Reproduce the data exactly; no word may be added or dropped.

DATA SHOWN below:

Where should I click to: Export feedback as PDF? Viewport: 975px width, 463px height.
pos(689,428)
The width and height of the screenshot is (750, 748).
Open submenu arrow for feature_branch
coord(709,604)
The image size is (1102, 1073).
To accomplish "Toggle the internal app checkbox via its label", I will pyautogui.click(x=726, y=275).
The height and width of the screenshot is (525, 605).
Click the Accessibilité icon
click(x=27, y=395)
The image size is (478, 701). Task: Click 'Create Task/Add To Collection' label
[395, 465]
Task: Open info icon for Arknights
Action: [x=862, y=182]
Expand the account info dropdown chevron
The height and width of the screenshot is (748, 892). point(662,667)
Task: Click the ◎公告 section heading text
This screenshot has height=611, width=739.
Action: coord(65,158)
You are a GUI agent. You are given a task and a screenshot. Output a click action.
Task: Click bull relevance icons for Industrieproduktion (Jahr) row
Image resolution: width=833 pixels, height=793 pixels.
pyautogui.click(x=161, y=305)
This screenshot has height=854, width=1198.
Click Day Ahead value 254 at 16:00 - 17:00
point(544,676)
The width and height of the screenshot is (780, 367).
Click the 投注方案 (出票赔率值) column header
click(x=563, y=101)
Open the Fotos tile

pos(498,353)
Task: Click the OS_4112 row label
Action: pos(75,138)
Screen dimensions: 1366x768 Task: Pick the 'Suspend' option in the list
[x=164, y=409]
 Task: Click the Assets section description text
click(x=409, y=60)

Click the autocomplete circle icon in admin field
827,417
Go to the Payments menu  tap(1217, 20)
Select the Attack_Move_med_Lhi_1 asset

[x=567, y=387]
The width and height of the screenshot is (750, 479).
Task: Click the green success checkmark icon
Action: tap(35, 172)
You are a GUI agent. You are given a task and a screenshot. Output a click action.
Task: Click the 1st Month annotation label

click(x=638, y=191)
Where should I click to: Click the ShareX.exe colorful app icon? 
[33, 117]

End of DATA SHOWN.

FINISHED EXERCISE -
Where should I click to: Export feedback as PDF? Viewport: 975px width, 463px height.
pos(689,428)
The width and height of the screenshot is (750, 748).
Open submenu arrow for feature_branch
coord(709,604)
The image size is (1102, 1073).
To accomplish "Toggle the internal app checkbox via its label", I will pyautogui.click(x=726, y=275).
The height and width of the screenshot is (525, 605).
Click the Accessibilité icon
click(x=27, y=395)
The image size is (478, 701). Task: Click 'Create Task/Add To Collection' label
[395, 465]
Task: Open info icon for Arknights
Action: [x=862, y=182]
Expand the account info dropdown chevron
The height and width of the screenshot is (748, 892). point(662,667)
Task: Click the ◎公告 section heading text
This screenshot has height=611, width=739.
Action: coord(65,158)
You are a GUI agent. You are given a task and a screenshot. Output a click action.
Task: Click bull relevance icons for Industrieproduktion (Jahr) row
Image resolution: width=833 pixels, height=793 pixels.
pyautogui.click(x=161, y=305)
This screenshot has height=854, width=1198.
Click Day Ahead value 254 at 16:00 - 17:00
point(544,676)
The width and height of the screenshot is (780, 367).
Click the 投注方案 (出票赔率值) column header
click(x=563, y=101)
Open the Fotos tile

pos(498,353)
Task: Click the OS_4112 row label
Action: pos(75,138)
Screen dimensions: 1366x768 Task: Pick the 'Suspend' option in the list
[x=164, y=409]
 Task: Click the Assets section description text
click(x=409, y=60)

Click the autocomplete circle icon in admin field
827,417
Go to the Payments menu  tap(1217, 20)
Select the Attack_Move_med_Lhi_1 asset

[x=567, y=387]
The width and height of the screenshot is (750, 479).
Task: Click the green success checkmark icon
Action: tap(35, 172)
You are a GUI agent. You are given a task and a screenshot. Output a click action.
Task: Click the 1st Month annotation label

click(x=638, y=191)
Where should I click to: Click the ShareX.exe colorful app icon? 
[33, 117]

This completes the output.